Data is at the center of all this, said Swifly chief revenue officer Andy Friedland, previously an Amazon ads executive. For e-commerce, better data leads to sales for Amazon and other advertisers.
“Hands down, data is the North Star and the core strength of Amazon’s ad business,” Friedland told Yahoo Finance. “They took the time to invest in robust closed-loop-reporting technology and that pays in spades.”
In the next few years, Amazon’s ads business may even headline (or sub-headline) the company’s earnings reports, as Amazon is uniquely positioned to solve a longstanding problem in e-commerce: getting consumers to move from browsing to buying.
Right now, Amazon’s ad business is centered on what’s called retail media, which is advertising at or near the point of purchase.

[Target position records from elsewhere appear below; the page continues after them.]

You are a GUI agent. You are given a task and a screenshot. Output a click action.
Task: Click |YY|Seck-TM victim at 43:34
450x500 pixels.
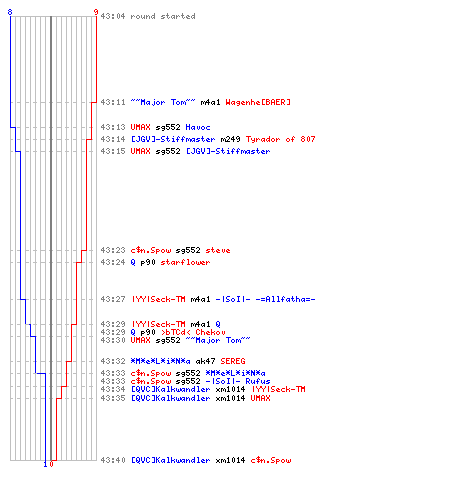coord(278,389)
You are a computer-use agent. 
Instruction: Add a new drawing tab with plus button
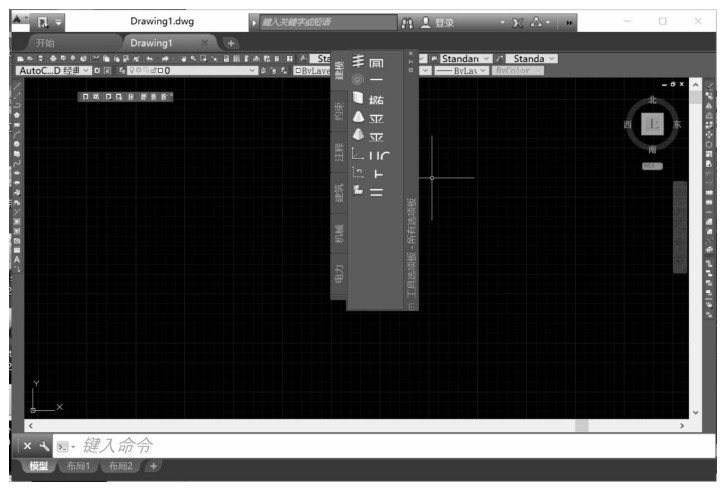coord(230,43)
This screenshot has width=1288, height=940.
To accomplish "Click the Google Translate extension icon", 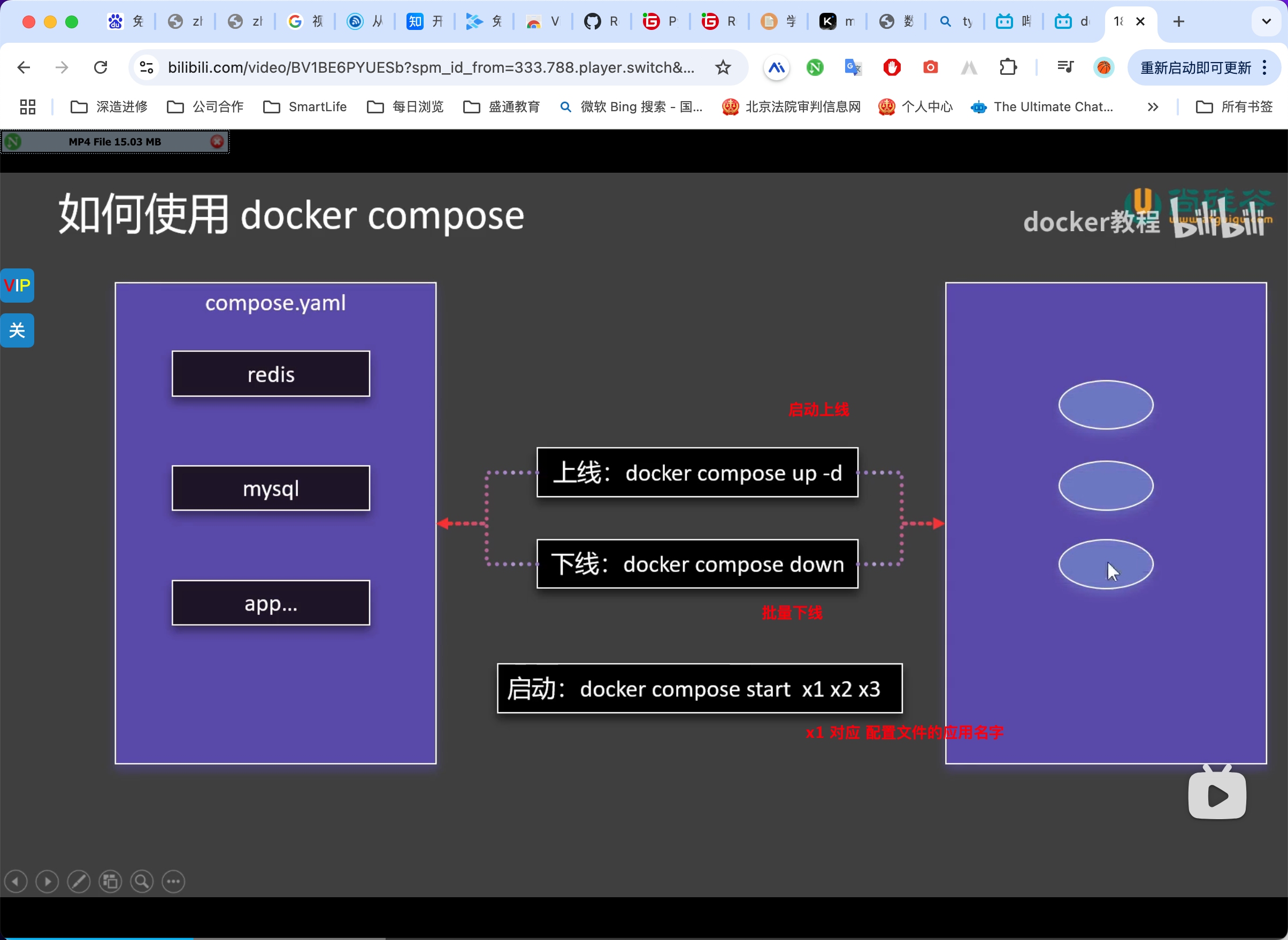I will 853,68.
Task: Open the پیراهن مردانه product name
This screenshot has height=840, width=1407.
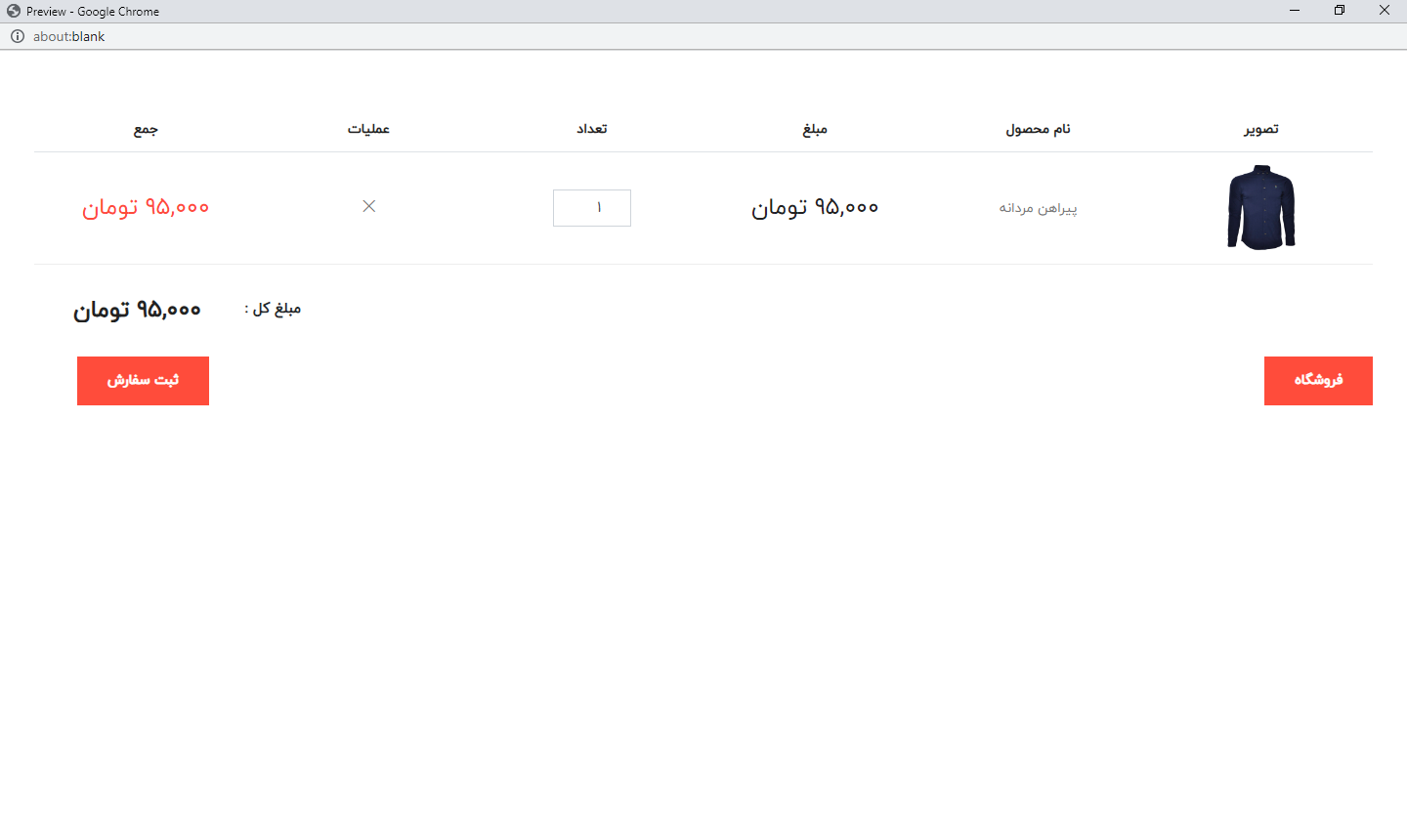Action: pos(1038,208)
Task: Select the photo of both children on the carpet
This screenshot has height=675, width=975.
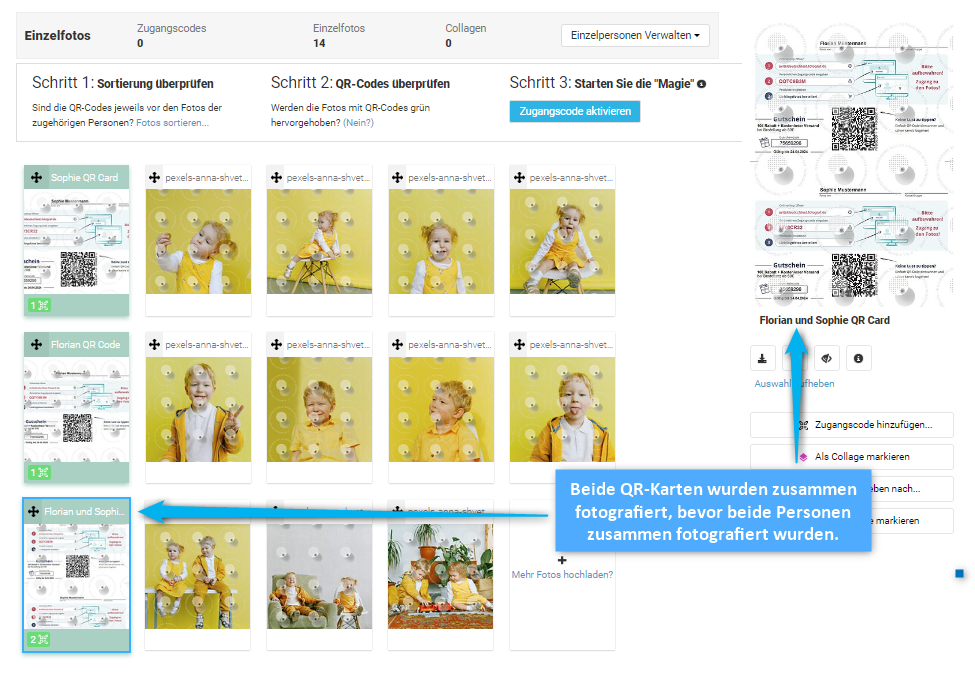Action: pyautogui.click(x=441, y=576)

“I think advertising [for Amazon] is going to be massive,” said Brian Mandelbaum, CEO and co-founder of commerce data company Attain. “It’s part of a marketplace, where advertising is the targeting. Marketers don’t care about clicks anymore. … Amazon has planted a flag in the ground and said, ‘Clicks are dead — it’s all about sales.'”
All Amazon’s businesses feed into advertising
Amazon is a master of both expansion and integration, “self-reinforcing businesses” as journalist and author Brad Stone has called them. Although the tech giant is primarily viewed as a retail and cloud business today, it could be headed toward a place where its other businesses feed into advertising.
“Amazon has everything,” said Ikkjin Ahn, CEO and co-founder of machine learning and ad company Moloco. “Amazon has data. Amazon has conversion. … Amazon’s leading the way in performance-driven advertising, which is the fastest-growing area and is powered by machine learning. There’s a secret sauce in Amazon advertising.”
For Amazon, it all boils down to this: How can I use customer third-party data to put ads in front of the people most likely to convert? Then, how can I do that over and over again?
As Amazon expands its footprint with grocery stores and physical locations, it’s literally building with advertising and data in mind.
“In-store advertising is a massive opportunity,” Lipsman said. “There are a lot of measurement challenges around the effectiveness of in-store advertising, but because of the way Amazon stores are architected, they’ll have the fidelity of data to understand that the same consumer they see on the web will be going into these stores.”
That extends to the media assets Amazon has been building out too, Lipsman said. “Alexa was the first of those, then came Amazon Studios, Twitch, the NFL,” he added. “These are all vehicles through which advertising can be delivered.”
And that’s just the start. “There’s the AWS connection, where Amazon has all these cloud capabilities that will enhance ad capabilities,” Lipsman added.
Taken altogether, it’s likely that Amazon’s ads business will be bigger than retail. Already, advertisers are beginning to change how they perceive the tech giant.
“What marketers really think of Amazon is they’re not a retailer anymore,” Mandelbaum said. “They’re a marketing machine. … Retail is almost a loss leader to the business of driving conversions.”
Just how big could the business get? According to Friedland, it “can easily reach $100 billion.”
“You’re going to see their ad revenue keep pace with their retail growth, staying somewhere around 10% give or take a few points,” Friedland added. “That alone is a huge driver of the continued success of the business.”